Can't believe they told him to go private and fight this himself then go and pay her off for him, this has done the royal family zero favours in the public's eyes now.
Yup, I mean it's pretty stingy of them, it would have been a huge blow for him financially but if the queen is paying it off then it's rather meh... he's still basically gotten away with it(allegedly), had to step back from public life etc.. but he's avoided a court case and the queen has seemingly stumped up for the bill.

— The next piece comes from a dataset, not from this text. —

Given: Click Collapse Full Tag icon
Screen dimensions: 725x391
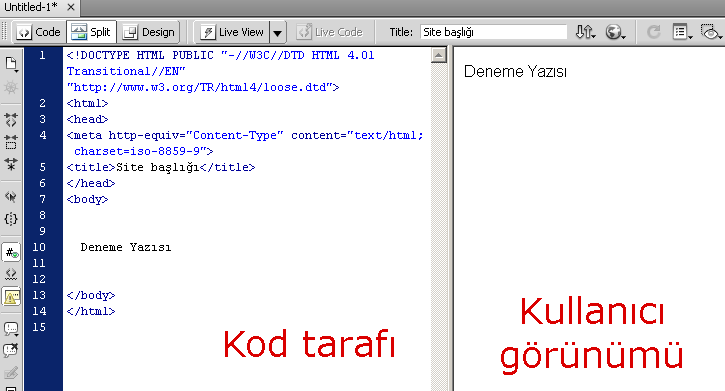Looking at the screenshot, I should (x=11, y=120).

Perhaps they thought he had a good shot at ending it earlier, the thing she signed for Epstein or arguments re: jurisdiction or whatever so were happy for andy to try that approach for a bit first, in the end though that seems to have done more damage. Maybe they shouldn't have been so stingy and instead of going down the route of basically making her out to be a liar they should have made her an offer like this in the first place.
On her part I guess her expensive lawyers would rather get paid than have to risk not getting paid in a trial with an outcome that might well be a super-sized (if they win) but would no doubt be appealed, leading to more work and end up perhaps with a settlement anyway.

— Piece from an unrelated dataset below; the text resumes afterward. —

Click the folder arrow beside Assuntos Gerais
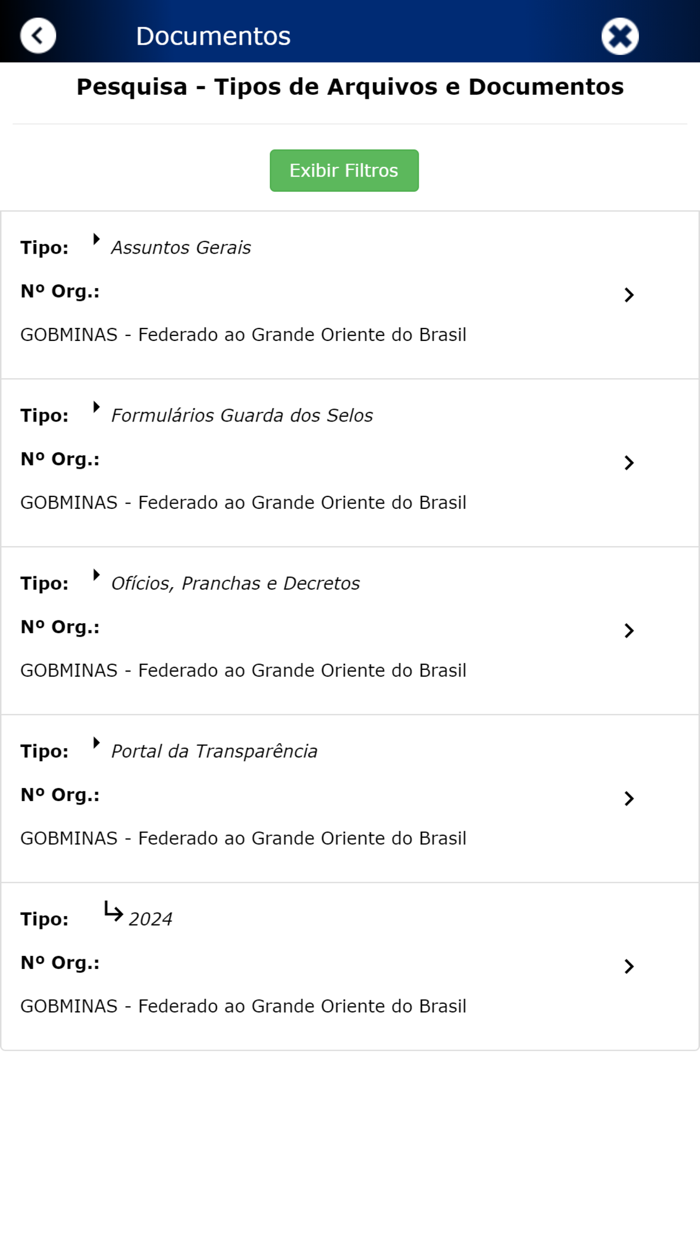This screenshot has height=1244, width=700. tap(96, 240)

There are the inconvenient parts too like the alleged victim, in this case, was also later an alleged sex trafficker herself as an adult in the wider Epstein case, she allegedly recruited young girls for Epstein and there were apparent inconsistencies with her accounts. It wasn't necessarily a slam dunk.
Would have been amusing for the rest of us to see a court case over this though.
I've just read that a civil case has a lower barrier to be found guilty than a criminal case, If this is true unless you have rock solid evidence of your innocence you're basically guaranteed to lose.
Your conclusion is flawed. Criminal trials in the UK require proof
beyond a reasonable doubt, civil cases are
on the balance of probabilities, it's a lower standard but it doesn't imply you're at a huge disadvantage if sued. Similar standards in the US for civil cases AFAIK.
Alleged criminals can be found not guilty even if it is more likely than not that they did commit the crime, so long as there is some reasonable doubt there then... That doesn't wash in a civil case - see for example OJ Simpson being found not guilty of murder in the criminal trial but then being successfully sued in the civil case.